After repaying most of the £500,000 sum financial controller Jeff Goddard calculated that the amenity trust still owed £68,385, which he said it was asking to keep to cover final payments to contractors related to the building of the museum.
But at last week’s trust meeting, councillor-trustee Gary Robinson took umbrage at that request, asking why trustees were even contemplating allowing the amenity trust to keep the budget when “we have a policy of asking for savings from these organisations”, particularly only two months after the new financial year began.
Councillor-trustee Allison Duncan enquired as to why there had been an overspend and was told there had been additional cost issues related to problems with air conditioning units in the building. But Mr Duncan said he was furious that trustees had not been kept up to date and described it as “typical” of the council and trust’s shared habit of “overspend, overspend, overspend”.
He said: “It’s disgraceful that we shouldn’t be told in advance about this.” Mr Robinson’s motion that the amenity trust should pay back the remaining £68,385 it owed was agreed without opposition, and it is now anticipated that the amenity trust may return to the charitable trust with another request for the money later in the year.
The amenity trust has previously come under criticism for what Mr Duncan, and at times others, perceive to be “crisis management” over its occasional habit of coming to the charitable trust at various points throughout the financial year asking for money over and above its annual block grant.
At present it gets roughly 40 per cent of its funding from the charitable trust but is run in a vastly different way from Shetland Recreational Trust, which relies on its charitable trust income and cash from punters to fund its activities.
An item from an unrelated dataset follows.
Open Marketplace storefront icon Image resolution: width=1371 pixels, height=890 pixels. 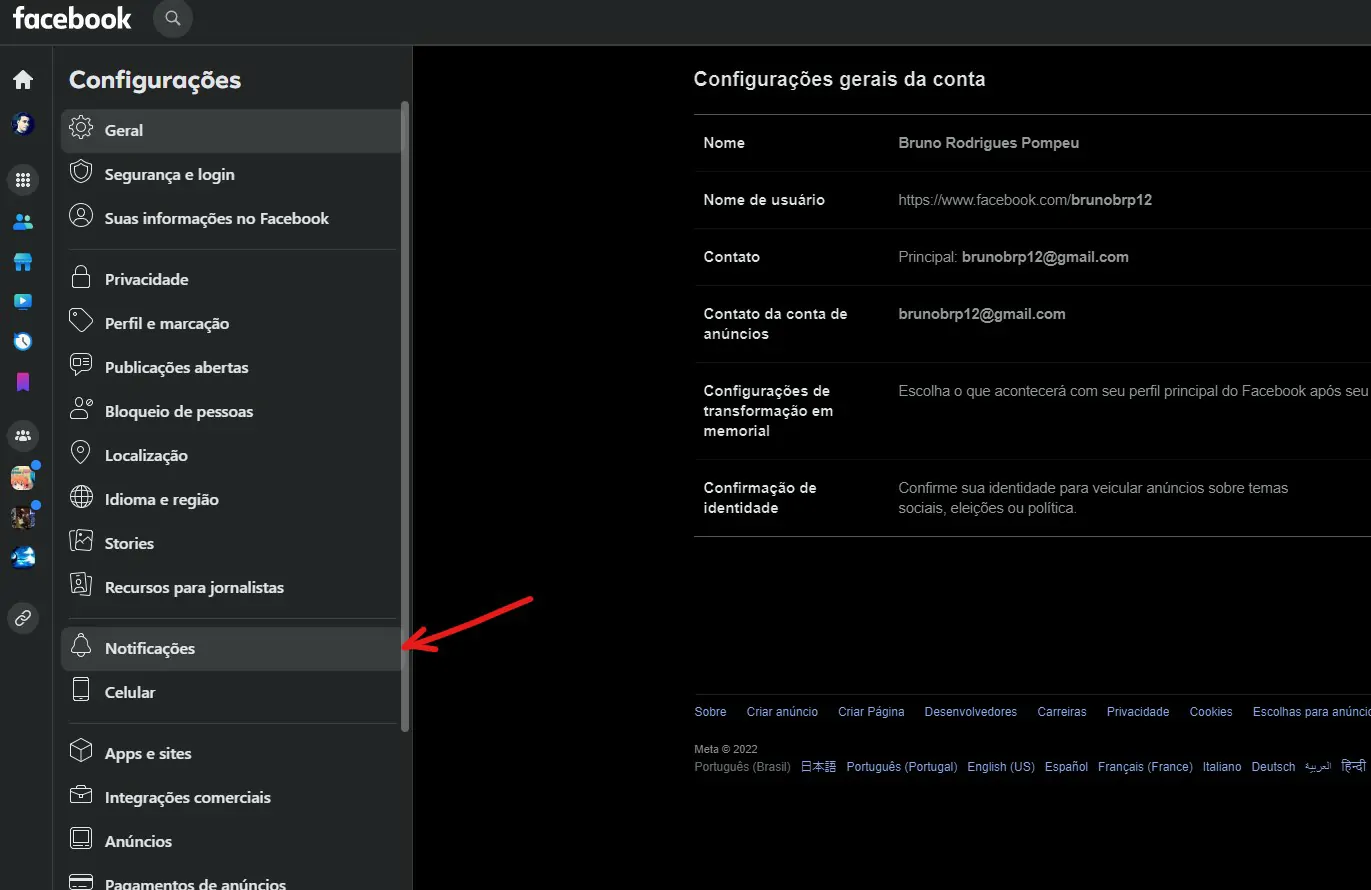[x=22, y=262]
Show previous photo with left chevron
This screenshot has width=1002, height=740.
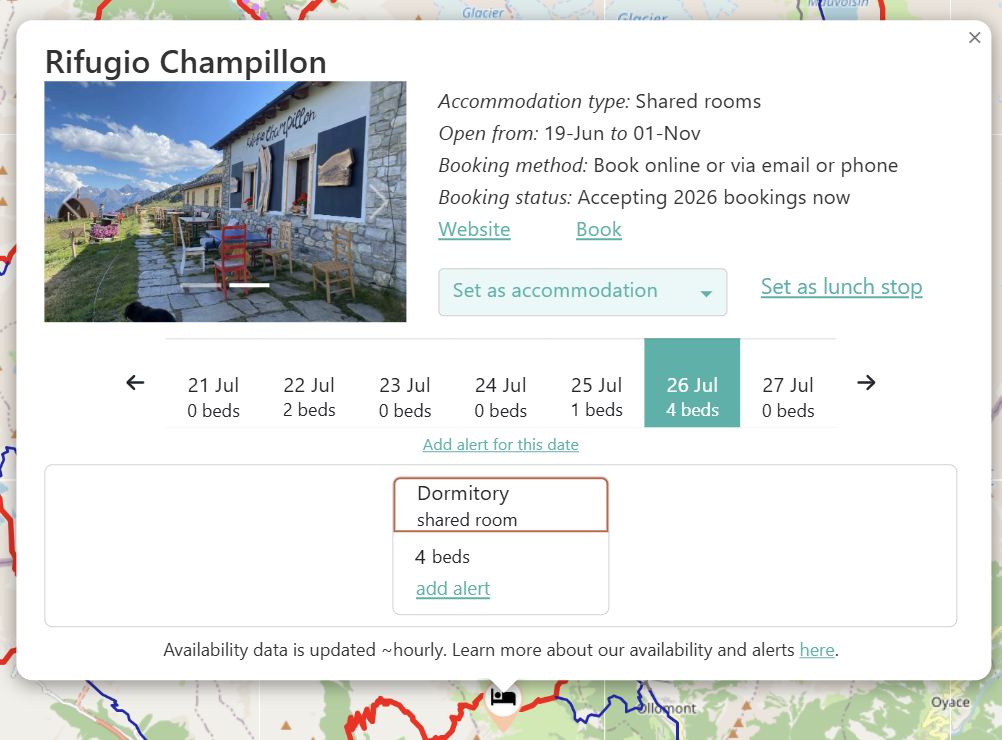pyautogui.click(x=70, y=202)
Because a lot of what the amenity trust does is transient in nature, it means the overall level of expenditure fluctuates a lot from one year to the next, which in turn makes its budget more difficult to manage and means it is constantly involved in submitting applications to a host of different bodies to fund various activities.
Although he had not responded to an inquiry from The Shetland Times when we went to press, amenity trust general manager Jimmy Moncrieff is understood to be of the opinion that the charitable trust should not seek to micromanage the organisations to which it disperses funds and that when the overall cake is divvied up, experts in each individual field should then be responsible for allocating the money to different areas.